2014 was a blockbuster year for virtual reality (VR) with total funding nearing $3 billion - not counting internal investments from companies like Microsoft, Google, Samsung, Sony, and HTC. Including these players, VR funding was somewhere between $3-3.5 billion. VR hasn't had such a good year since the early 90's, so it would be easy to assume that 2015 will be an even bigger year for VR. However, when you take a closer look at where all of the money went, it's hard to imagine total VR funding in 2015 coming close to reaching 2014 levels.
Of the nearly $3 billion invested in VR in 2014, at least 95% was focused on hardware. Oculus and Magic Leap alone account for about $2.5 billion, and the majority of internal R&D funds from the tech titans have also been focused on the hardware side. Unless there is a stealthy, VR-hardware unicorn hiding out there, it's highly unlikely that there will be any single investment in 2015 that matches Oculus, Magic Leap, or internal efforts from the major tech players.

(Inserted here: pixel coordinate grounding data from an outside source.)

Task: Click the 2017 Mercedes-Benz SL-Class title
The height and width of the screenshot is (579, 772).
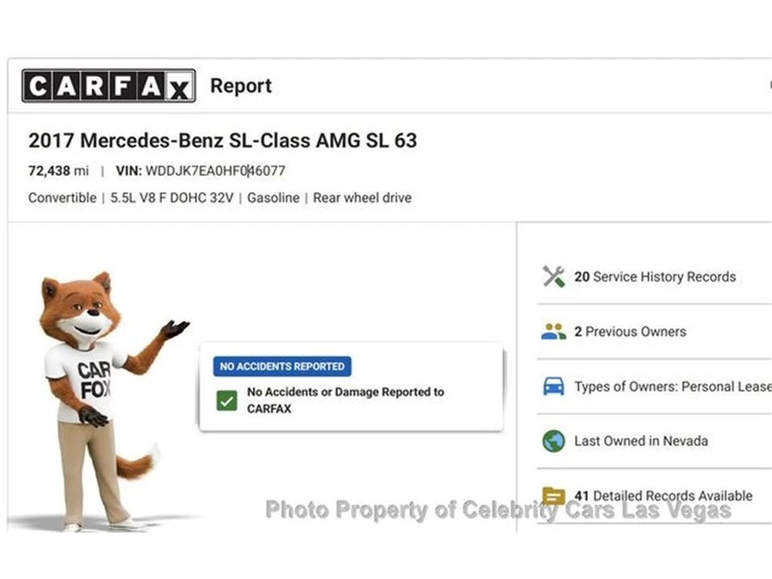Action: [223, 140]
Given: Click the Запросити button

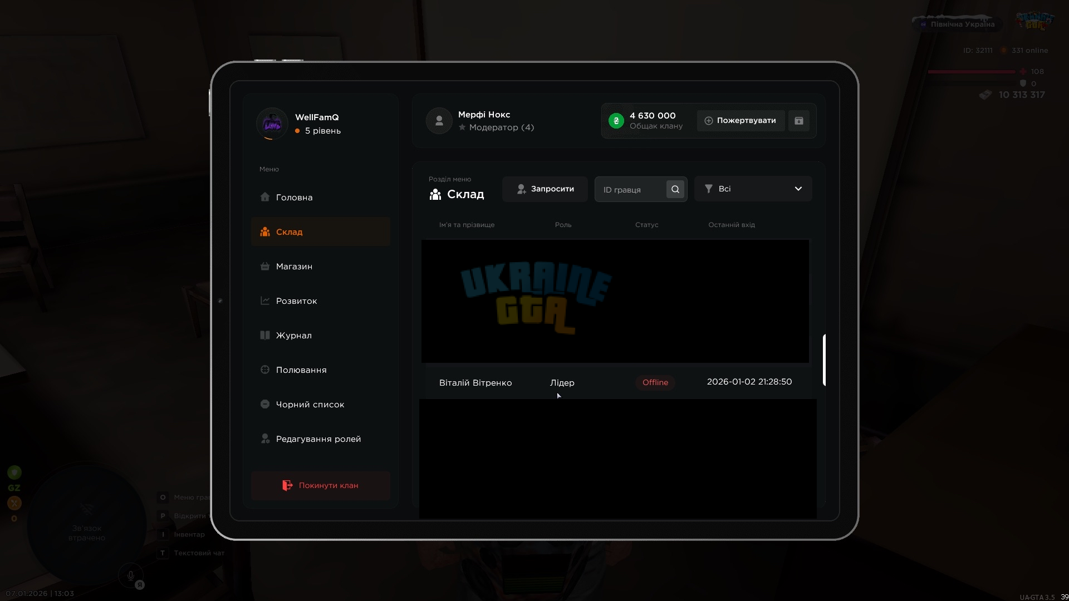Looking at the screenshot, I should tap(545, 189).
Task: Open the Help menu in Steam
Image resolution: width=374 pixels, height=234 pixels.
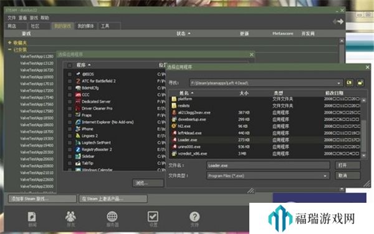Action: coord(45,17)
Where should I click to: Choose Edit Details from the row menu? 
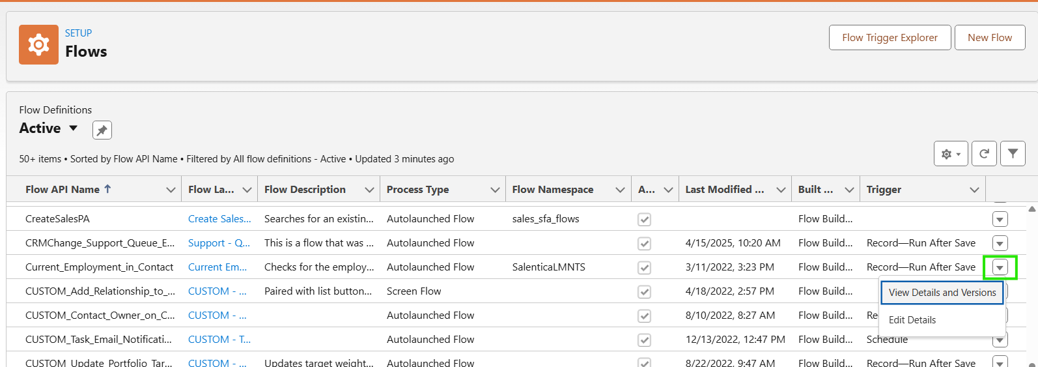(x=912, y=320)
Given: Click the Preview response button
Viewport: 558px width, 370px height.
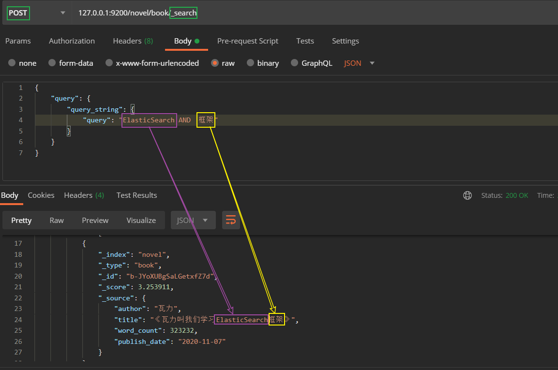Looking at the screenshot, I should [95, 220].
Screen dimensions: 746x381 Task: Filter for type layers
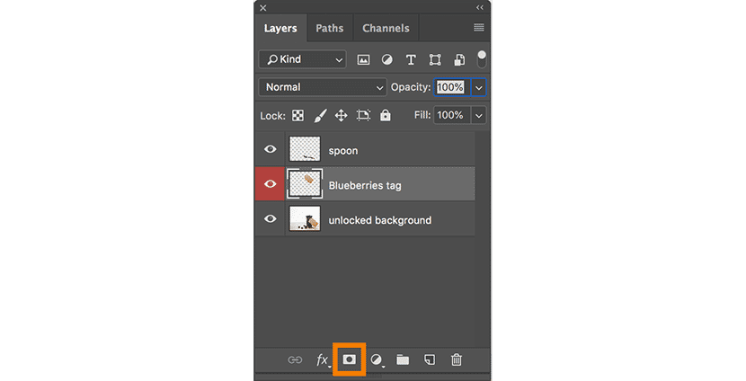coord(411,60)
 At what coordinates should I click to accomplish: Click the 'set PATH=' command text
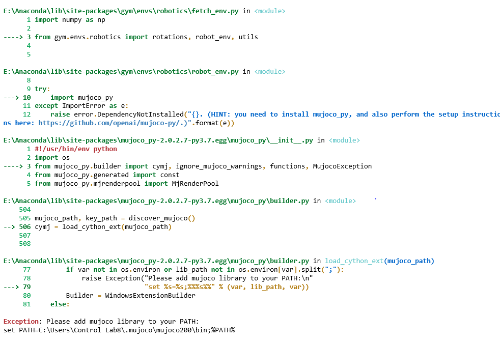[x=119, y=330]
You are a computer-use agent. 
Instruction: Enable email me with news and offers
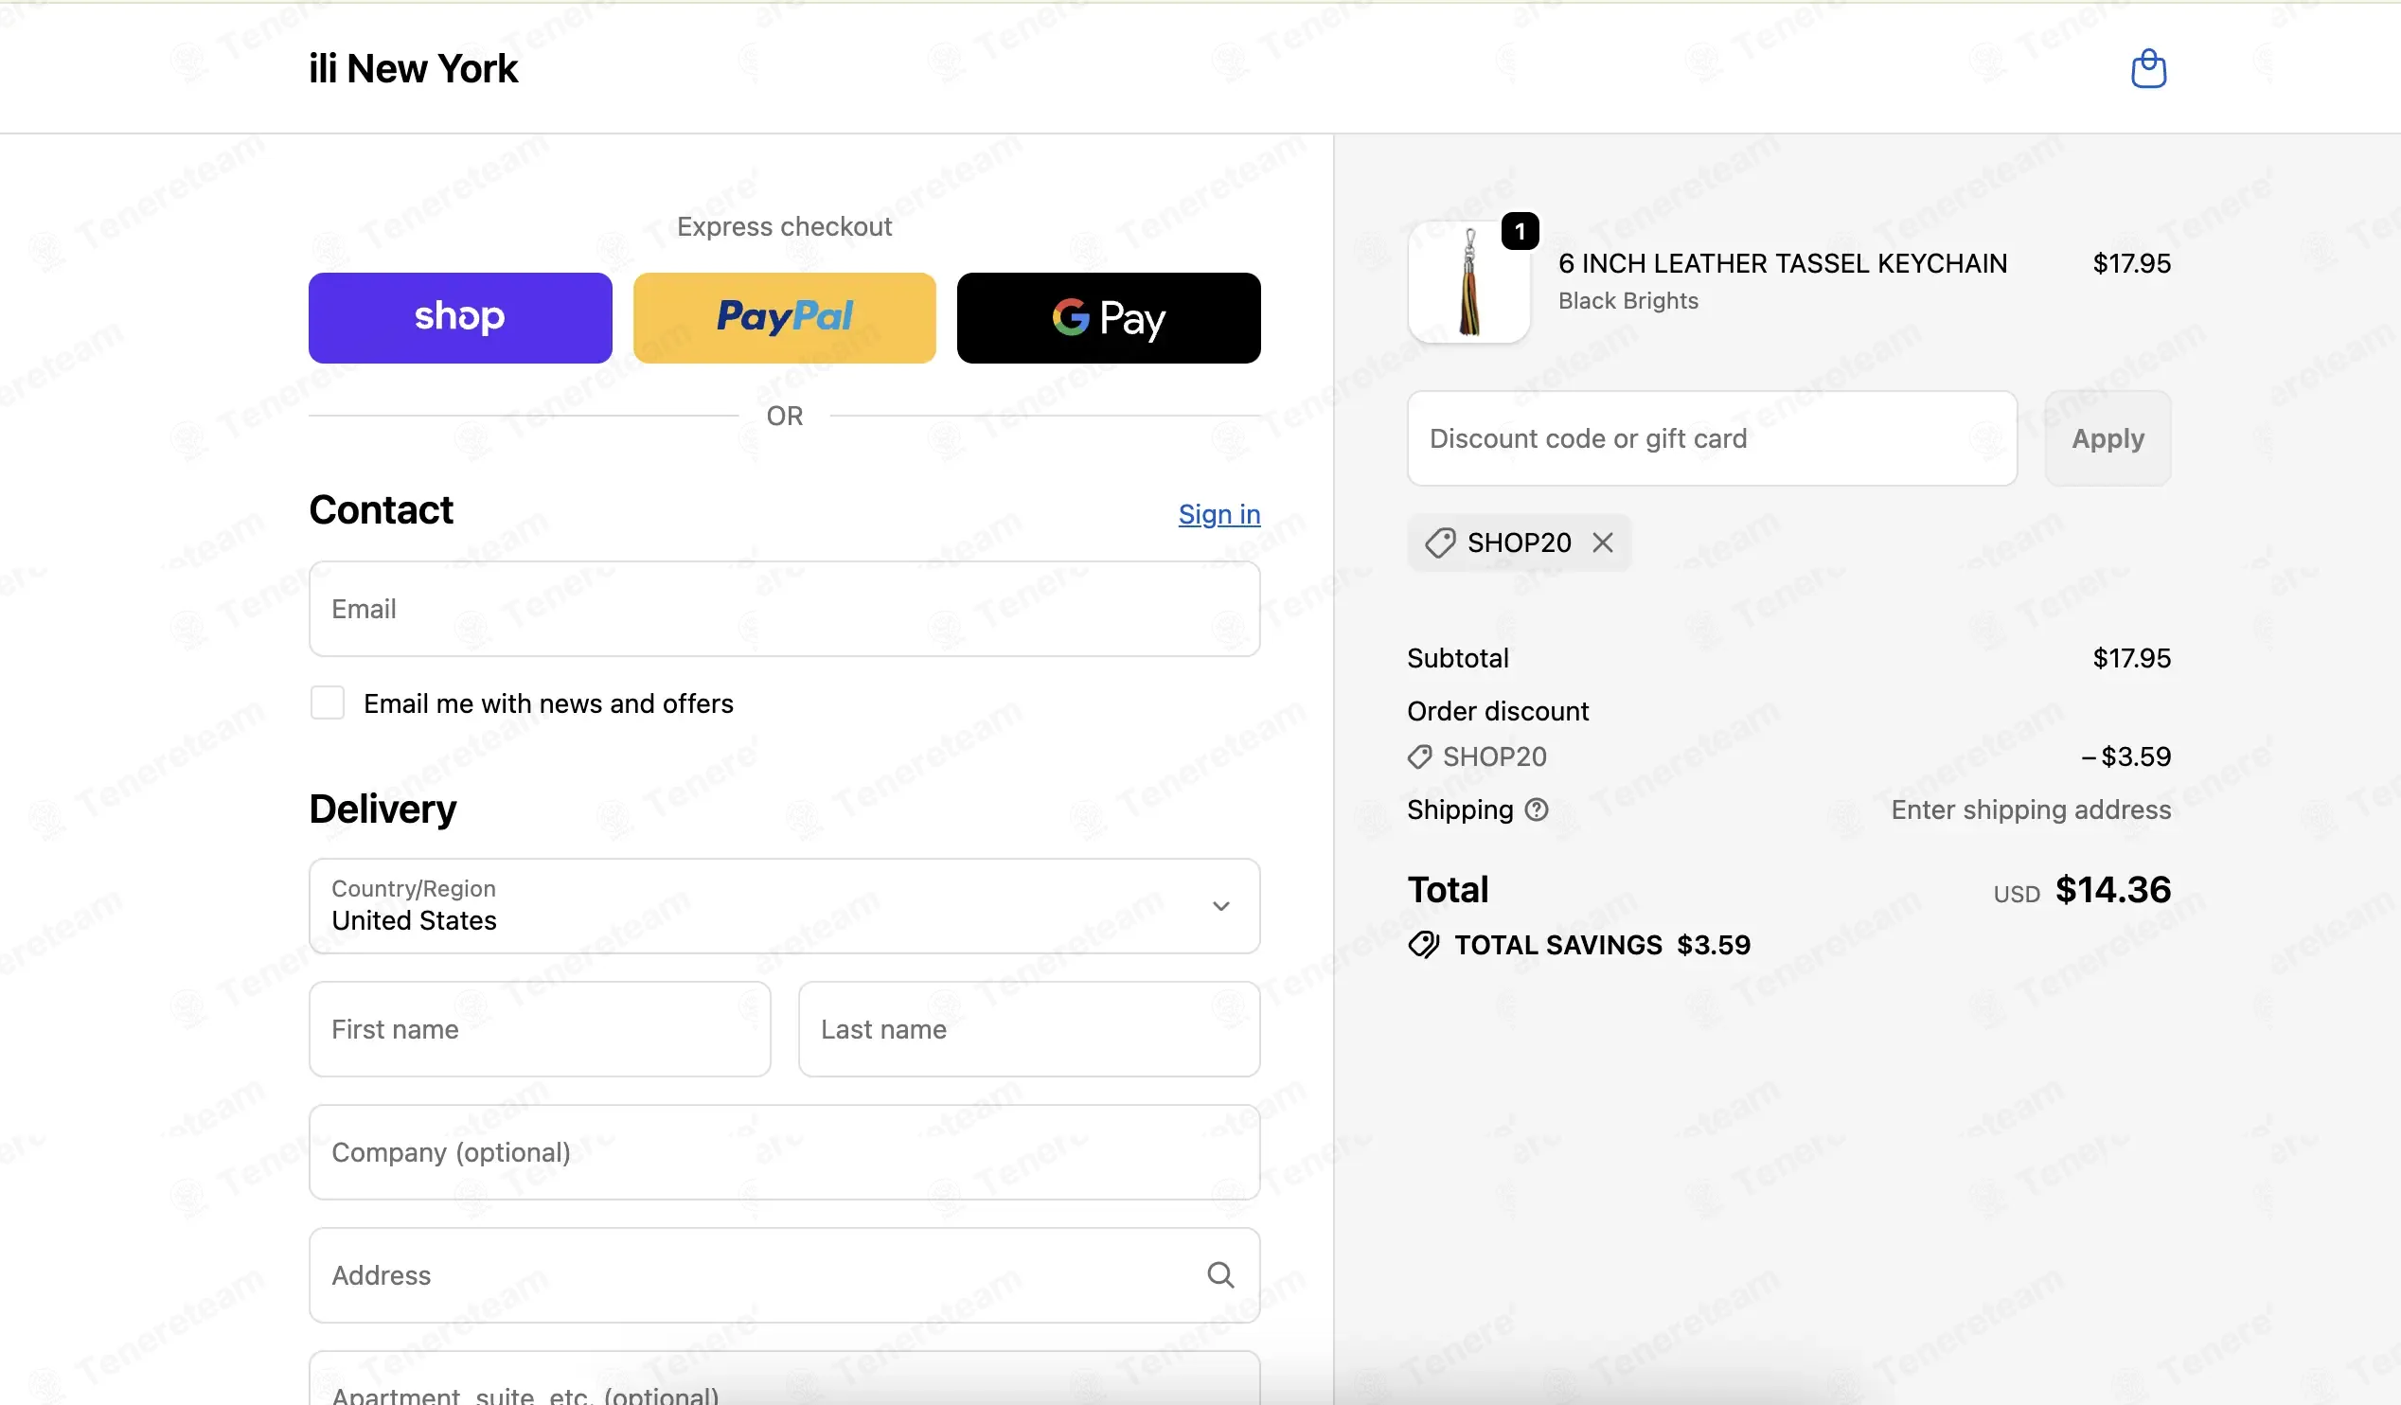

Although the total amount invested in 2015 won't match 2014, we will see many more deals. Outside of Oculus and Magic Leap, only about 15 VR startups saw any significant funding in 2014, which is low given the excitement surrounding VR. This should rise to at least 30-40 deals in 2015 as investors get more familiar and comfortable with VR.
With big name VCs like Andressen Horowitz, Google Ventures, and Rothenberg Ventures leading the charge, we will see the number of VCs and investments in VR bloom even as the total amount invested drops.